**EXTRACT**
## 47th Problem of Euclid

### How To Square Your Square

**The 47th Problem of Euclid, also called the 47th
Proposition of Euclid, or the Pythagorean Theorem, is represented by what appear to be 3
squares. **

To non-Freemasons, the 47th Problem of Euclid may be somewhat mysterious. Most wonder at the significance of this strange looking, 3-box symbol on a piece of Masonic jewelry.

Most Masonic books, simply describe
it as "A general love of the Arts and Sciences". However, to leave its
explanation at that would be to omit a subject which is very important... not
only of Pythagoras's Theory, but of the Masonic Square.

**What Are These 3 Black Boxes and Why Are They Important to Freemasons?**

We are told that Euclid, (the Father of Geometry), who lived several hundred years
after Pythagoras, worked long and hard to solve the 3:4:5: ratio puzzle. It is said by some that he then
sacrificed a hecatomb (a sacrificial offering to God of up to 100 oxen or
cattle). However, historically, it is believed that the Egyptians and Babylonians understood the mathematical usefulness of the 3:4:5 ratio long before Euclid.

The math is the key to understanding this symbol's broader and universal meaning.

The Pythagorean Theorem, also known as the

47th Problem of Euclid or 3:4:5:

"In any right triangle, the sum of the squares of the
two sides is equal to the square of the hypotenuse." (the hypotenuse of a
right triangle...which is the longest "leg"...or the 5 side of the 3:4:5:).

The Right Triangle, below, shows the sides of 3, 4 and 5.
The angle created between the 3 (side) and the 4 (side) is the Right angle of
the square.

A little later, when we begin to build it, (with sticks and string), you will
place your sticks at the 3 corners of this Right triangle.

The square of 3 is 9.

The square of 4
is 16. The sum of 9 and 16 is 25. (25 represents the hypotenuse).

The square root of 25 is
5.

Therefore, the ratio is written:
3:4:5:

When we write down the square of the 1st four numbers (1, 4, 9 and 16), we see that by subtracting each square from the next one, we
get 3, 5 and 7.

Ok, let's try it.

__1, 4, 9, 16__

4-1 =3

9-4 = 5

16-9 = 7

3:5:7: These are
the steps in Masonry. They are the steps in the Winding Stair which leads
to the Middle Chamber and they are the number of brethren which form the number
of Master Masons necessary to open a lodge of:

Master Mason: 3

Fellow Craft: 5

Entered Apprentice:
7

These are the sacred numbers.

OK, stay with me now...the major math is over.

The essence of the Pythagorean Theorem (also called the
47th Problem of Euclid) is about the importance of establishing an
architecturally true (correct) foundation based on use of the square.

**DATA LINES**
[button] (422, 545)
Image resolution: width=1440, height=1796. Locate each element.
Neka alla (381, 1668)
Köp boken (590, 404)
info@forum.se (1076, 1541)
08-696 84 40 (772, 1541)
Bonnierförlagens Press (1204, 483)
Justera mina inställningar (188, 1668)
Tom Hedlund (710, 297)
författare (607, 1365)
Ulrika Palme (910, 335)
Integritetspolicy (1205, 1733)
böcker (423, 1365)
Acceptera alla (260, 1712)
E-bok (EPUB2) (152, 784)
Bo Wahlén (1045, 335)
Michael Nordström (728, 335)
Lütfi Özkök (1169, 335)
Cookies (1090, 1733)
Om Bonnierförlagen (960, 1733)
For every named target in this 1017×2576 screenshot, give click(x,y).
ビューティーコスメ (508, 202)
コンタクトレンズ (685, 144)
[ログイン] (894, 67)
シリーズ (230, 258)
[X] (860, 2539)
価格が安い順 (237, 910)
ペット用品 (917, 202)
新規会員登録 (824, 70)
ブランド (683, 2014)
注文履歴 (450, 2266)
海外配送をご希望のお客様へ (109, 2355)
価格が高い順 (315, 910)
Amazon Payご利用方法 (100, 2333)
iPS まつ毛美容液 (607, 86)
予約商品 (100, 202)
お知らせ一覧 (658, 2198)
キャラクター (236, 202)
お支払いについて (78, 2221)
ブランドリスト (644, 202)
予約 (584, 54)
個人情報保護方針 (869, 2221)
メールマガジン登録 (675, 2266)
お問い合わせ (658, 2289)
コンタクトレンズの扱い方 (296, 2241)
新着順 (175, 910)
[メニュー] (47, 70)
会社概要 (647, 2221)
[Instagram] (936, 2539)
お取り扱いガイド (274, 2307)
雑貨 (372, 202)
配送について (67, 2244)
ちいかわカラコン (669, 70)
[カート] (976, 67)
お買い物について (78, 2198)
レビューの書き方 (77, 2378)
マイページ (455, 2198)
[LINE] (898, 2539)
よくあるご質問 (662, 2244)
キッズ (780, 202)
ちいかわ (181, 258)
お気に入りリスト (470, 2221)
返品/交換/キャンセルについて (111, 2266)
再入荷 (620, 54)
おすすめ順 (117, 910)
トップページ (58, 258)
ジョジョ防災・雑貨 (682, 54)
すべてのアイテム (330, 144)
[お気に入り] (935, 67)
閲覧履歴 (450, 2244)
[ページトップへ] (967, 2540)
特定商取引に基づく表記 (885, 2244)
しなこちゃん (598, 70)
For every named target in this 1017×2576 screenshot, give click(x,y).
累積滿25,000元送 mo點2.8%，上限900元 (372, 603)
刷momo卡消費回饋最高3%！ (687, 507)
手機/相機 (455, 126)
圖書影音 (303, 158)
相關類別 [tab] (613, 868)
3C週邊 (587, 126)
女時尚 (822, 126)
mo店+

**STATED PROBLEM**
Can you extend the piece on the 47th Problem of Euclid, picking up right after its last sentence?

**TASK ANSWER**
Why is this so important to speculative Masons who only
have a symbolic square and not the actual square (the tool) of an operative
Mason?

The 47th Problem of Euclid is the mathematical ratio
(the knowledge) that allows a Master Mason to:

"Square his square when it gets out of square."

...I heard that! You're saying to yourself:
"Why is that so important to ME in today's world...unless I'm a carpenter? Home Depot is only a few miles away."

How to Create a Perfect Square using the 47th Problem of Euclid

The knowledge of how to form a perfect square without
the slightest possibility of error has been accounted of the highest importance
in the art of building from the time of the Harpedonaptae, (and before). Harpedonaptae, literally translated, means "rope stretchers" or "rope fasteners"
of ancient Egypt (long before Solomon's Temple was built).

The Harpedonaptae were architectural specialists who
were called in to lay out the foundation lines of buildings. They were
highly skilled and relied on astronomy (the stars) as well as mathematical
calculations in order to form perfect square angles for each building.

In the Berlin museum is a deed, written on leather,
dating back to 2000 B.C. (long before Solomon's time), which tells of the work
of these rope stretchers.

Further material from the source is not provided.